# Exercise prompt:
Retype, word for word, every line from the one holding "Task: Click the Forward arrow in the toolbar" through the one holding "Focus the Username" in the entries below, both included, and only those lines.

# Supplied material:
════════

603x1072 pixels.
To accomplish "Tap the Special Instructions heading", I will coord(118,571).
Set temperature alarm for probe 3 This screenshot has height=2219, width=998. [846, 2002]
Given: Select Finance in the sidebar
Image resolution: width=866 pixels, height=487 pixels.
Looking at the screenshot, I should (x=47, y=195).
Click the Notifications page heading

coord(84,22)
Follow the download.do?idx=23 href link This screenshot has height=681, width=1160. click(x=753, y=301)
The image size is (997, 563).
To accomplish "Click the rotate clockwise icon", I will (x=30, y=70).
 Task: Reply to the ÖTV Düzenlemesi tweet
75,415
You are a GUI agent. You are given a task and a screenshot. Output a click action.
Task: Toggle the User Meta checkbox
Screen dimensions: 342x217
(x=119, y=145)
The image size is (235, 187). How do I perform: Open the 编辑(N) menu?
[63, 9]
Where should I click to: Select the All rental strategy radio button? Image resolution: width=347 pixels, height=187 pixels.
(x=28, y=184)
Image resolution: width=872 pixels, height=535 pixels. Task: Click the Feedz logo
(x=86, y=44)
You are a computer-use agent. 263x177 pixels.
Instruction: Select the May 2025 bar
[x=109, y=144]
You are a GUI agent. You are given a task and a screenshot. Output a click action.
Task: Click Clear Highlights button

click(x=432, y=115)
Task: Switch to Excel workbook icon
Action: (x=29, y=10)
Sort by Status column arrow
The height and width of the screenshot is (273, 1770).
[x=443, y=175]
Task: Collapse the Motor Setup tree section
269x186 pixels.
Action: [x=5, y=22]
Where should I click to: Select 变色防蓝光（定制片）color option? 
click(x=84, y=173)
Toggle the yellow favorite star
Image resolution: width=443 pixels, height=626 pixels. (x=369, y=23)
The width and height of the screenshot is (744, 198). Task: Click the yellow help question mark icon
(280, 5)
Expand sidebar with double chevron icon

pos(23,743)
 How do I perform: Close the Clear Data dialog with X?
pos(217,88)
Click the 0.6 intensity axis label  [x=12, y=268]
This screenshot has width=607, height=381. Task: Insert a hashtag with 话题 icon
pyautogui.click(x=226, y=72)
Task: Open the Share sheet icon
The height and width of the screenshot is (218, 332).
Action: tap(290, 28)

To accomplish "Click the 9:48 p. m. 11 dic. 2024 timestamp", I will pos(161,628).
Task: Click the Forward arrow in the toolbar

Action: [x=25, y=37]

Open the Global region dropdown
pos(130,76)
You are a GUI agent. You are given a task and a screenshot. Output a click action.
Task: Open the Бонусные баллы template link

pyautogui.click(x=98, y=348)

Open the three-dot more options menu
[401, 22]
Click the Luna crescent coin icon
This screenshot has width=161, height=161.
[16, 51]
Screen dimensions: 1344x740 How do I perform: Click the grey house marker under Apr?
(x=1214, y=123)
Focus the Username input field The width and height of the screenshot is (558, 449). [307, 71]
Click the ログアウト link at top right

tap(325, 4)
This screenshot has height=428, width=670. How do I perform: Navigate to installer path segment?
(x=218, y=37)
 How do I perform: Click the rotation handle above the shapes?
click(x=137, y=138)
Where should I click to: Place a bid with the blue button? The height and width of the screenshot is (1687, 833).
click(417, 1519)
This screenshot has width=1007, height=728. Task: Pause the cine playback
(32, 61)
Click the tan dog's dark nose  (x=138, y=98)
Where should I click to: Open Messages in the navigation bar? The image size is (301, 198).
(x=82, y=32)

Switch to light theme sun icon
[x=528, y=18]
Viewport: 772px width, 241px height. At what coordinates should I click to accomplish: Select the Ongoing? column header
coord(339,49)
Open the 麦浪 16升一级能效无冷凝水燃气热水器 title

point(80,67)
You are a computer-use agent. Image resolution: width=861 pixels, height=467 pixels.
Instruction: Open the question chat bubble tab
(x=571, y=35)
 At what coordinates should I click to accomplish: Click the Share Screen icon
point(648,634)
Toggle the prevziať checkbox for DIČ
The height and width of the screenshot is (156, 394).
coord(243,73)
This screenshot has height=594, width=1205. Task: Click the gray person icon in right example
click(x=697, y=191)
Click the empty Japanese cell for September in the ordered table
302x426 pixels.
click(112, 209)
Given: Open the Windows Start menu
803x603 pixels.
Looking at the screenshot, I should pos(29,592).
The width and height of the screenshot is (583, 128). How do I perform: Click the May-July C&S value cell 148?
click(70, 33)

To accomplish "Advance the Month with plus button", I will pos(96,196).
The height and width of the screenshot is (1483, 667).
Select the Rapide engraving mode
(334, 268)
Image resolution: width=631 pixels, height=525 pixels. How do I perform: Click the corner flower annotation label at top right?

════════

# Written response:
Task: Click the Forward arrow in the toolbar

Action: [x=25, y=37]

Open the Global region dropdown
pos(130,76)
You are a GUI agent. You are given a task and a screenshot. Output a click action.
Task: Open the Бонусные баллы template link

pyautogui.click(x=98, y=348)

Open the three-dot more options menu
[401, 22]
Click the Luna crescent coin icon
This screenshot has width=161, height=161.
[16, 51]
Screen dimensions: 1344x740 How do I perform: Click the grey house marker under Apr?
(x=1214, y=123)
Focus the Username input field The width and height of the screenshot is (558, 449). [307, 71]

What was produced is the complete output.